Teraz Ziobro idzie najdalej. Zwołuje konferencję, o której nie wie ani PiS, ani gabinet Morawieckiego. Na tle baneru Ministerstwa Sprawiedliwości, z najwierniejszymi współpracownikami u boku, wzywa do wetowania unijnego budżetu. Mówi: – Brak weta oznaczałby całkowitą utratę zaufania do premiera z wszelkimi konsekwencjami. Ale mamy ten komfort, że to tylko teoretyczne rozważania.
TVP jego wystąpienie okrasza paskiem: „Powiązanie funduszy UE z ideologią – stanowisko Polski”. Ziobryści nawet w kuluarowych rozmowach unikają jasnej deklaracji, co się stanie, jeśli weta nie będzie. Przypominają tylko, że Morawiecki został premierem, by zamknąć spory z Brukselą. Retorycznie pytają: – No i jak się skończyło?
Kaczyński skreśla Szydło
W PiS słychać coraz większą irytację na zaczepki Solidarnej Polski. W rozmowach wracają słowa Adama Lipińskiego, wiceprezesa partii i wieloletniego zaufanego współpracownika Jarosława Kaczyńskiego: – Ci, którzy najmocniej bujają łódką, mogą z niej pierwsi wypaść.

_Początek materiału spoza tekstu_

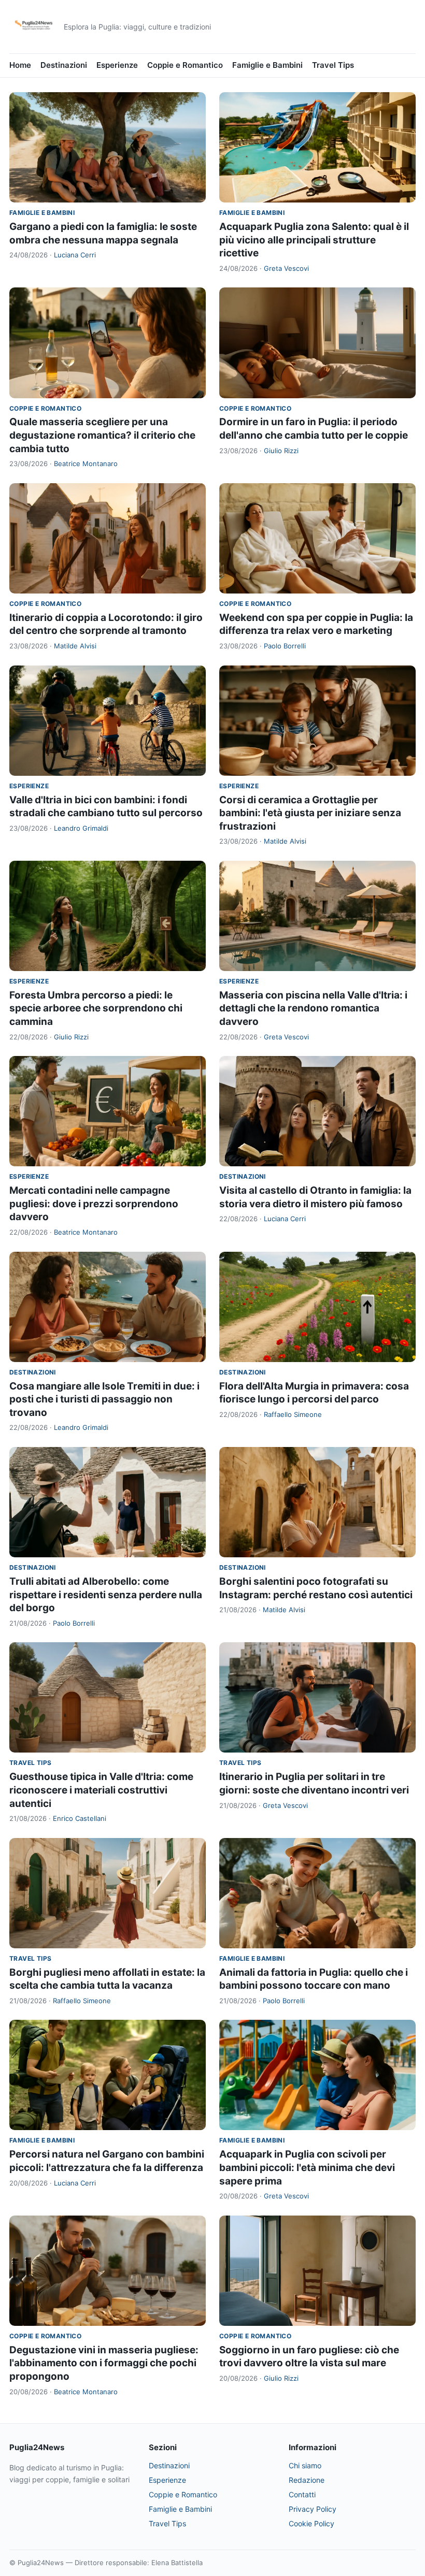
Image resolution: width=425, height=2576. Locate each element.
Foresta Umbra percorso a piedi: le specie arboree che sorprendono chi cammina (95, 1008)
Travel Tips (333, 65)
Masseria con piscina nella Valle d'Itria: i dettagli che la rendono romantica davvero (313, 1008)
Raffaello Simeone (293, 1414)
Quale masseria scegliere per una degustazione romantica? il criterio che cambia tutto (102, 435)
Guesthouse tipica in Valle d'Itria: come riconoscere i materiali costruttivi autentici (101, 1790)
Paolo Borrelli (285, 646)
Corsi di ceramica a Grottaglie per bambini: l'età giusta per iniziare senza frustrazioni (310, 813)
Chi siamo (305, 2465)
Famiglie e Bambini (267, 65)
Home (20, 65)
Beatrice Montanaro (86, 463)
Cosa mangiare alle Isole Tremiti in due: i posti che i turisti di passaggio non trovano (104, 1399)
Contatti (302, 2494)
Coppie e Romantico (185, 65)
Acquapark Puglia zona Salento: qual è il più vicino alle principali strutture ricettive (314, 240)
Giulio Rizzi (281, 450)
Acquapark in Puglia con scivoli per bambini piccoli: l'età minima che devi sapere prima (307, 2167)
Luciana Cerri (75, 255)
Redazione (306, 2480)
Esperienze (117, 65)
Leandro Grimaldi (81, 828)
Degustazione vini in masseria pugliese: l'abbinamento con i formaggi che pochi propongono (104, 2363)
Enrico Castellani (79, 1818)
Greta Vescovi (286, 268)
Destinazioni (63, 65)
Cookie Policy (311, 2523)
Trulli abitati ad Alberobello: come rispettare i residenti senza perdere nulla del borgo (105, 1594)
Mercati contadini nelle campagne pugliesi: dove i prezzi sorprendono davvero (93, 1203)
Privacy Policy (312, 2509)
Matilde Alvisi (75, 646)
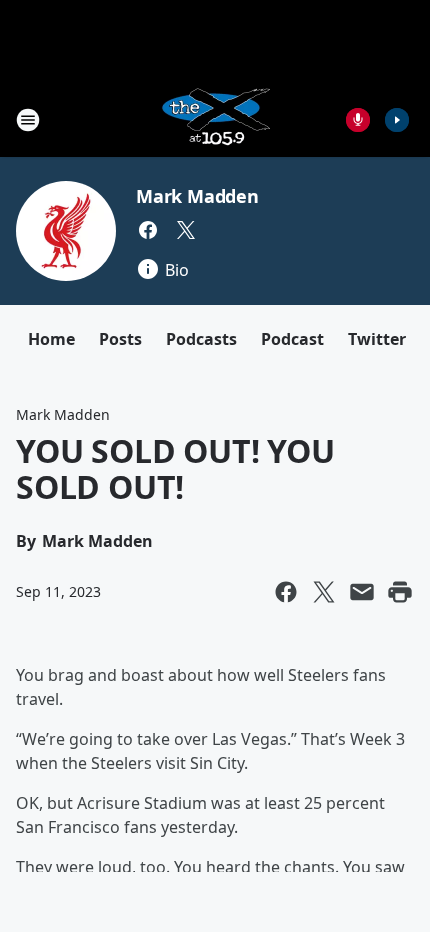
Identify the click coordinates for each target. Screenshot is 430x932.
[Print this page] (400, 592)
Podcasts (201, 339)
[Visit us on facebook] (148, 230)
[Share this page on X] (324, 592)
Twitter (377, 339)
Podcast (292, 339)
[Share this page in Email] (362, 592)
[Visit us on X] (186, 230)
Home (51, 339)
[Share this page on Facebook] (286, 592)
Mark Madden (197, 196)
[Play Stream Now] (397, 120)
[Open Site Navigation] (28, 120)
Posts (120, 339)
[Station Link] (215, 119)
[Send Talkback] (358, 120)
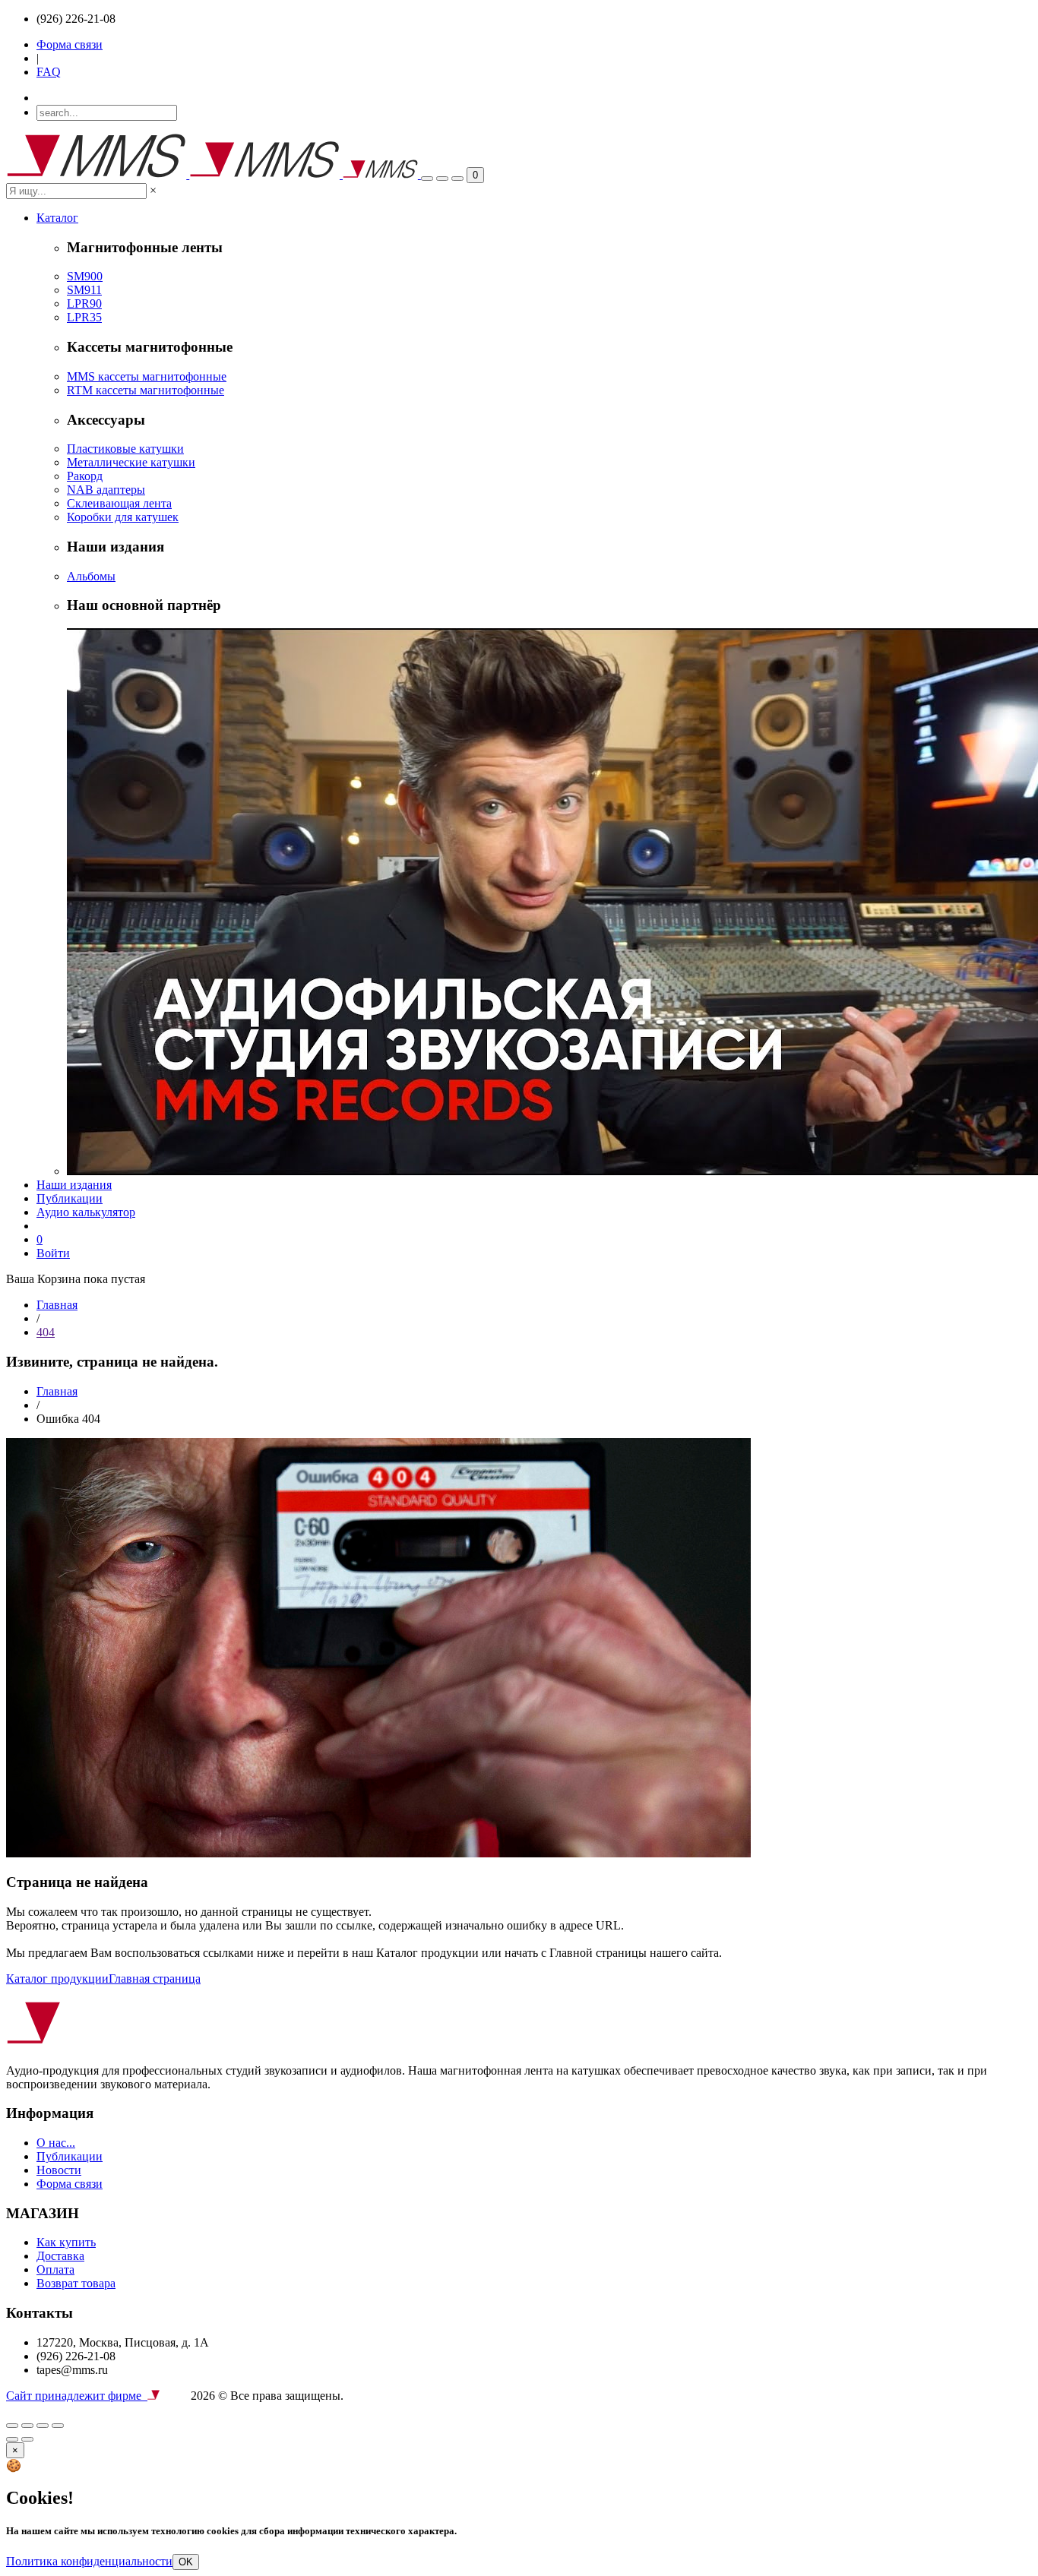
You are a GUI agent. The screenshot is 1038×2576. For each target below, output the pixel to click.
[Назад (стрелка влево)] (12, 2439)
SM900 (85, 276)
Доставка (60, 2255)
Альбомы (91, 576)
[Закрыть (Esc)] (12, 2425)
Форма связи (69, 44)
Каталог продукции (57, 1978)
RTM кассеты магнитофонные (145, 390)
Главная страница (155, 1978)
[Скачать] (58, 2425)
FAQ (48, 71)
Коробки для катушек (123, 516)
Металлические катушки (131, 462)
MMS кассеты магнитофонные (146, 376)
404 (45, 1332)
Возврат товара (76, 2283)
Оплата (55, 2269)
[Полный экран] (27, 2425)
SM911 (84, 289)
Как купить (66, 2242)
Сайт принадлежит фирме (76, 2395)
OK (186, 2562)
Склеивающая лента (119, 503)
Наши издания (74, 1184)
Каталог (57, 217)
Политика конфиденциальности (89, 2561)
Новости (58, 2170)
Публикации (69, 1198)
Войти (53, 1253)
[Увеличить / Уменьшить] (42, 2425)
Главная (57, 1304)
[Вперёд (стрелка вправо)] (27, 2439)
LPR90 (84, 303)
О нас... (55, 2142)
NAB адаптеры (106, 489)
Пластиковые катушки (125, 448)
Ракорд (85, 475)
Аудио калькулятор (85, 1212)
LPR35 (84, 317)
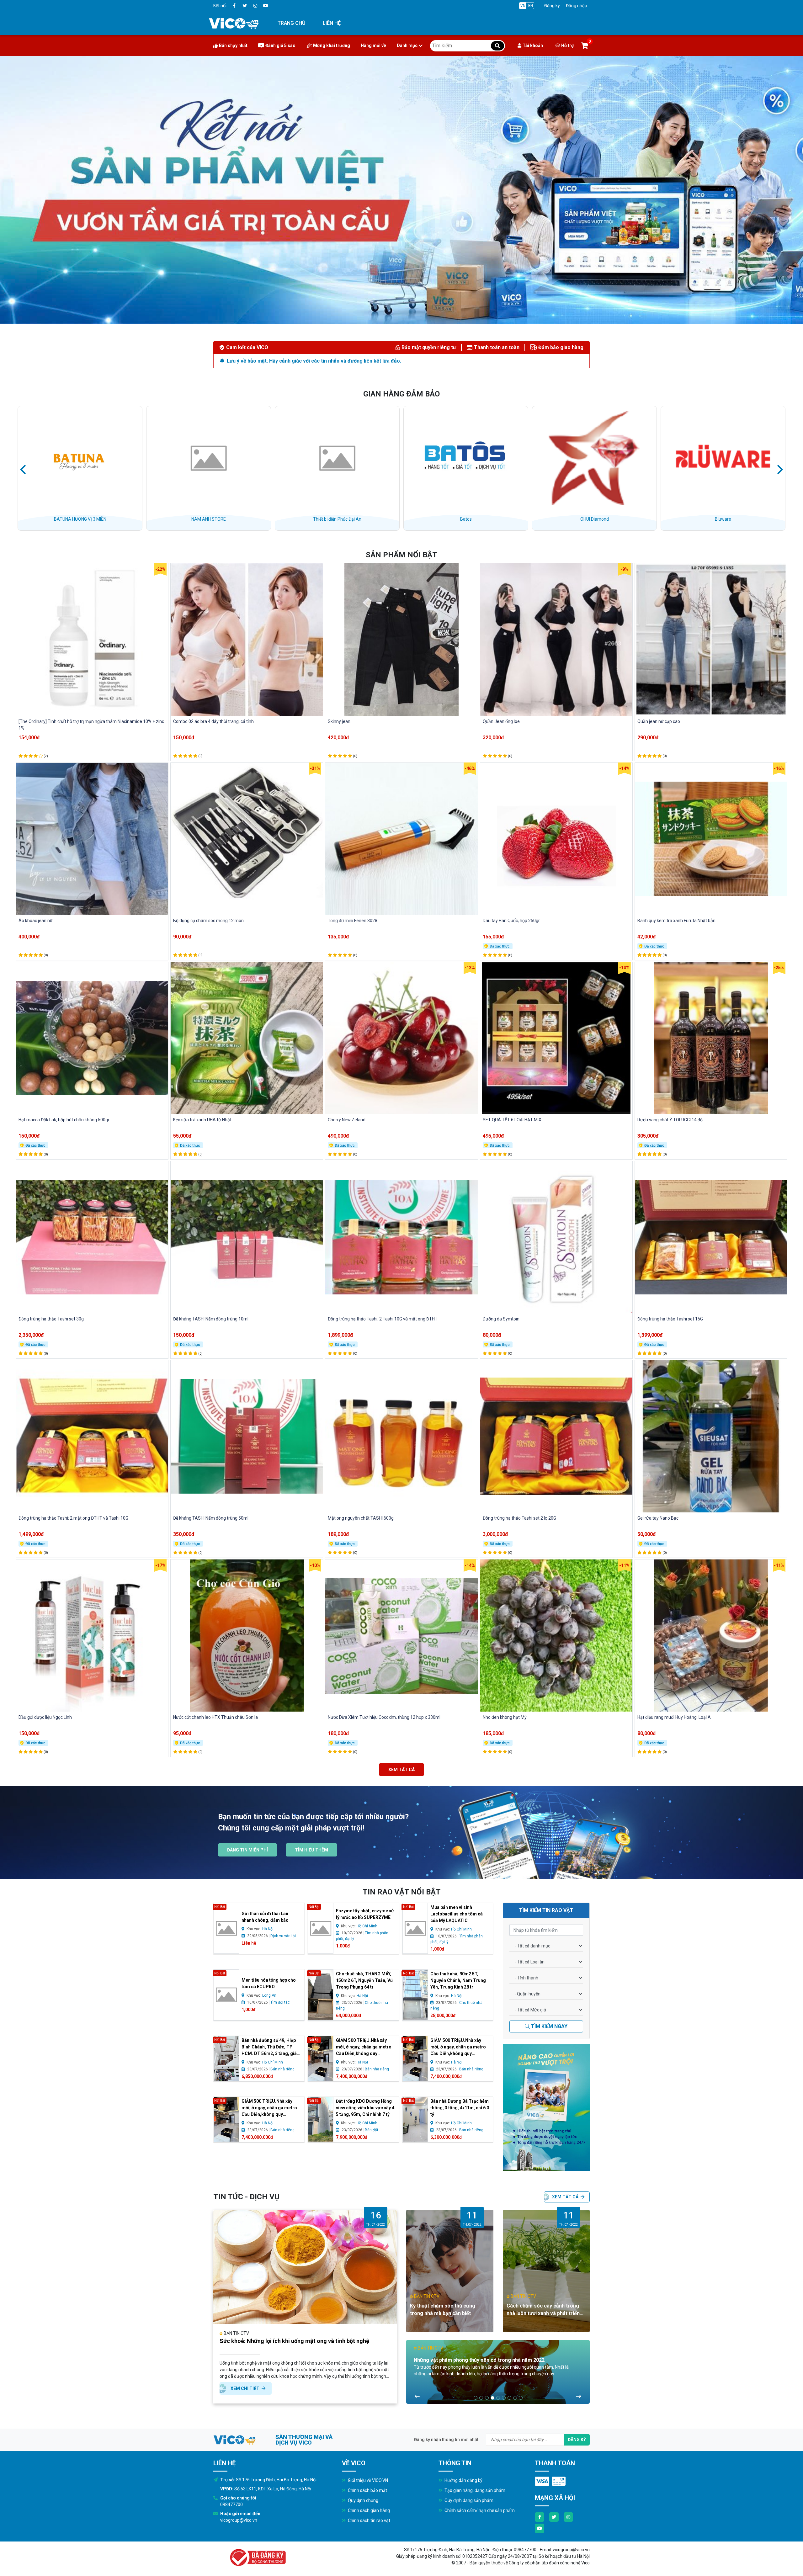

Lipiński ostrzegał tak ziobrystów, gdy po wyborach parlamentarnych zaczęli się upominać o zaostrzenie kursu władzy. – W naszym fachu nie ma strachu, jak chcą odejść, nich idą na samodzielne wybory, jak dostaną poparcie 3 proc., to wszystko – mówi jeden z polityków PiS. I wyjaśnia, jak kalkulują ludzie Ziobry: – Widzą, że Jarosław Kaczyński siedzi jeszcze cicho. I są pewni, że nie zdecyduje się na wcześniejsze wybory czy rząd mniejszościowy. Dla nich nie jest ważna data i moment. A ten, z ich punktu widzenia, jest najlepszy. Bo co jeszcze mogą zrobić, skoro temat aborcji eugenicznej zszedł z tapety? Nic innego nie mają.
Ale są też głosy, że Ziobro potrzebuje PiS. – Dąży do funkcji lidera prawicy, poza PiS już widzieliśmy, jak mu to wyszło. Ale prezes go do partii nie wpuszcza – tłumaczy poseł partii Kaczyńskiego.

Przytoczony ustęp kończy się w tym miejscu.